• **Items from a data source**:
--- START ---

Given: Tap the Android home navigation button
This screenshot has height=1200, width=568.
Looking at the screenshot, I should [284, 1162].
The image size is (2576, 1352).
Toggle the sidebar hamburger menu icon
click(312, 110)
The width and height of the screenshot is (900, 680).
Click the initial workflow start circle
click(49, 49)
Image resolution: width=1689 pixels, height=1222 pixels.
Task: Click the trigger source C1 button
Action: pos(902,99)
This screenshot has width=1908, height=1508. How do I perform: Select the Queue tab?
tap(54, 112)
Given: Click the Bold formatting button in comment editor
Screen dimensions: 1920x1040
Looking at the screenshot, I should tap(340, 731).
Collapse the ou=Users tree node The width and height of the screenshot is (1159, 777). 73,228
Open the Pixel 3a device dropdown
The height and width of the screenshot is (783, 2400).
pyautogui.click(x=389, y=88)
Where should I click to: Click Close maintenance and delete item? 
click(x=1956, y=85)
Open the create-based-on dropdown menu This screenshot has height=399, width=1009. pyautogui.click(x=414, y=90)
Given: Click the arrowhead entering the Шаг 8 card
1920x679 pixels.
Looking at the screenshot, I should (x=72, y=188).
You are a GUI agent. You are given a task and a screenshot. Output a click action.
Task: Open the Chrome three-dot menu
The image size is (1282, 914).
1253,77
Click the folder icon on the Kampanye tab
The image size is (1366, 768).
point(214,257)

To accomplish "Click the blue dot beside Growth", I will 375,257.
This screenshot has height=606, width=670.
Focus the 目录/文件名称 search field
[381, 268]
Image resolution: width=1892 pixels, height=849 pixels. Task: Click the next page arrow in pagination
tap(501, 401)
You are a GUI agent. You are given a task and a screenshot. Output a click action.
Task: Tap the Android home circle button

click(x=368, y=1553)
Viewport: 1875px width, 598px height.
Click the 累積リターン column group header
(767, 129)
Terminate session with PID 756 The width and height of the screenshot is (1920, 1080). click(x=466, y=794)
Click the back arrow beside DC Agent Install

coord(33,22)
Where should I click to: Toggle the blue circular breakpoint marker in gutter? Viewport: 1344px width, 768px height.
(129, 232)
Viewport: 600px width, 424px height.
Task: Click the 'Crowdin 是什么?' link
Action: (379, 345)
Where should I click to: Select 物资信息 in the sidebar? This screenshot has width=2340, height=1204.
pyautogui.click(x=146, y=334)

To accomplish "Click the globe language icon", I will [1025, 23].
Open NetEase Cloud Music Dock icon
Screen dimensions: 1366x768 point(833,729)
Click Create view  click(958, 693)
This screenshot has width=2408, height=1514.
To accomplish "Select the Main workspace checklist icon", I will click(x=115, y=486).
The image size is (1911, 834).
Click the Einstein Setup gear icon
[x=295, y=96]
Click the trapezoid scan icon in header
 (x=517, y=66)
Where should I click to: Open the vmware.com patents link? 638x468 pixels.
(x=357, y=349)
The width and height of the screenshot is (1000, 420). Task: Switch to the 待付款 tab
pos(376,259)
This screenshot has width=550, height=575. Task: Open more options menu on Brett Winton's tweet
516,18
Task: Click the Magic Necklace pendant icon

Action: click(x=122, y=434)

--- END ---

• **To be done**: Can you return each line of the listing above with no changes at all?

• **Result of this task**:
Given: Tap the Android home navigation button
This screenshot has height=1200, width=568.
Looking at the screenshot, I should [284, 1162].
The image size is (2576, 1352).
Toggle the sidebar hamburger menu icon
click(312, 110)
The width and height of the screenshot is (900, 680).
Click the initial workflow start circle
click(49, 49)
Image resolution: width=1689 pixels, height=1222 pixels.
Task: Click the trigger source C1 button
Action: pos(902,99)
This screenshot has width=1908, height=1508. How do I perform: Select the Queue tab?
tap(54, 112)
Given: Click the Bold formatting button in comment editor
Screen dimensions: 1920x1040
Looking at the screenshot, I should tap(340, 731).
Collapse the ou=Users tree node The width and height of the screenshot is (1159, 777). 73,228
Open the Pixel 3a device dropdown
The height and width of the screenshot is (783, 2400).
pyautogui.click(x=389, y=88)
Where should I click to: Click Close maintenance and delete item? 
click(x=1956, y=85)
Open the create-based-on dropdown menu This screenshot has height=399, width=1009. pyautogui.click(x=414, y=90)
Given: Click the arrowhead entering the Шаг 8 card
1920x679 pixels.
Looking at the screenshot, I should (x=72, y=188).
You are a GUI agent. You are given a task and a screenshot. Output a click action.
Task: Open the Chrome three-dot menu
The image size is (1282, 914).
1253,77
Click the folder icon on the Kampanye tab
The image size is (1366, 768).
point(214,257)

To accomplish "Click the blue dot beside Growth", I will 375,257.
This screenshot has height=606, width=670.
Focus the 目录/文件名称 search field
[381, 268]
Image resolution: width=1892 pixels, height=849 pixels. Task: Click the next page arrow in pagination
tap(501, 401)
You are a GUI agent. You are given a task and a screenshot. Output a click action.
Task: Tap the Android home circle button

click(x=368, y=1553)
Viewport: 1875px width, 598px height.
Click the 累積リターン column group header
(767, 129)
Terminate session with PID 756 The width and height of the screenshot is (1920, 1080). click(x=466, y=794)
Click the back arrow beside DC Agent Install

coord(33,22)
Where should I click to: Toggle the blue circular breakpoint marker in gutter? Viewport: 1344px width, 768px height.
(129, 232)
Viewport: 600px width, 424px height.
Task: Click the 'Crowdin 是什么?' link
Action: (379, 345)
Where should I click to: Select 物资信息 in the sidebar? This screenshot has width=2340, height=1204.
pyautogui.click(x=146, y=334)

To accomplish "Click the globe language icon", I will [1025, 23].
Open NetEase Cloud Music Dock icon
Screen dimensions: 1366x768 point(833,729)
Click Create view  click(958, 693)
This screenshot has width=2408, height=1514.
To accomplish "Select the Main workspace checklist icon", I will click(x=115, y=486).
The image size is (1911, 834).
Click the Einstein Setup gear icon
[x=295, y=96]
Click the trapezoid scan icon in header
 (x=517, y=66)
Where should I click to: Open the vmware.com patents link? 638x468 pixels.
(x=357, y=349)
The width and height of the screenshot is (1000, 420). Task: Switch to the 待付款 tab
pos(376,259)
This screenshot has width=550, height=575. Task: Open more options menu on Brett Winton's tweet
516,18
Task: Click the Magic Necklace pendant icon

Action: click(x=122, y=434)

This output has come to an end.